EXCERPT:
--- --- ---

IPFS Menckens Ghost

More About: General Opinion

Advice for a tattooed, overweight, slovenly, underemployed college graduate

By Mencken’s Ghost

May 9, 2012

It was Danielle’s big opportunity.  She was going to be featured in the April 18, 2012 edition of the Wall Street Journal, in a front-page feature story on college graduates who are putting off marriage and children because they are underemployed and mired in tuition debt.

Her story was that she had taken out $74,000 in tuition loans (gasp!) to obtain a business-management degree (double gasp!!) from Kent State University instead of choosing a more difficult major with a higher payoff.  Now working as a bank teller and moonlighting as a waitress, she makes payments of $900 a month (triple gasp!!!) on her loans.  Her fiancé is in a similar boat.

A couple of million readers, including thousands of business executives looking for good employees, were going to read her story and see her picture.

So how did Danielle dress for her photo?  She wore blue jeans and a low-cut, short-sleeve, cheesy top--neither of which did anything to hide her plumpness.  Around her neck was a braided necklace with a pendant that looked like a peace symbol from the 1960s.  And on her beefy upper arm was a tattoo.

--- --- ---

Pixel coordinate grounding data:
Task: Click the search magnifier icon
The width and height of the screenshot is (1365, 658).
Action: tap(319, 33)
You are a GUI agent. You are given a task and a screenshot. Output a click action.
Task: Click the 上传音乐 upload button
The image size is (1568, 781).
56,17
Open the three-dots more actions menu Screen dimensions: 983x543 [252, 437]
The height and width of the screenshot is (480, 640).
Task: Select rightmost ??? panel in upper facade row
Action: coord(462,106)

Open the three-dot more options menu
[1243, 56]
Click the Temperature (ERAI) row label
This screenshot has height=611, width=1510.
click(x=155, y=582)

--- --- ---

ASSIGNED TASK 1: According to the column about Danielle, how much does she pay each month on her tuition loans?
ASSIGNED TASK 2: Pick up the column about Danielle right after its final sentence and carry it forward.

TASK OUTPUT 1: $900 a month.

TASK OUTPUT 2:
In other words, she looked like so many members of her lost, confused, indebted, and brainwashed generation.  Her appearance was the opposite of what successful people tend to look like in industry, government and nonprofits throughout the industrialized world. 

Regardless of race, nationality or gender, most people who rise to positions of responsibility (and money) in most organizations are well-groomed and coiffed, most are fit instead of fat, most dress conservatively, most are not covered in grotesque tattoos, most exude an air of quiet competence and self-confidence, and most understand that the way to get hired and promoted is to dress and behave like the people making the hiring and promoting decisions.

It doesn’t take a genius to see that this is how the world works.

But Danielle doesn’t see it.  Nor do many of her generation.

Why?

Watch the popular culture and you’ll find the answer.  Movies, sit-coms, sports broadcasts, reality TV, and TV commercials are full of rich and successful people who don’t look like William Whyte’s “Organization Man” of 1956.  Nor do they look like the characters in “Father Knows Best,” or in “Leave It to Beaver,” or in “I Love Lucy,” or in “The Dick Van Dyke Show,” or in the “Bill Cosby Show.”  And they certainly don’t look like sports stars of yesteryear, such as Jackie Robinson, Joe DiMaggio and Stan Musial.

By contrast, what you see today are sports stars covered in tattoos and behaving like thugs.  You also see movie and TV stars who are just as lacking in class and manners.  At the same time, commercials give the false impression that successful men have scruffy beards, and successful women have silicone breasts and brains. 

Then there is the special genre of reality TV.  Let’s look at some of the role models that can be found there.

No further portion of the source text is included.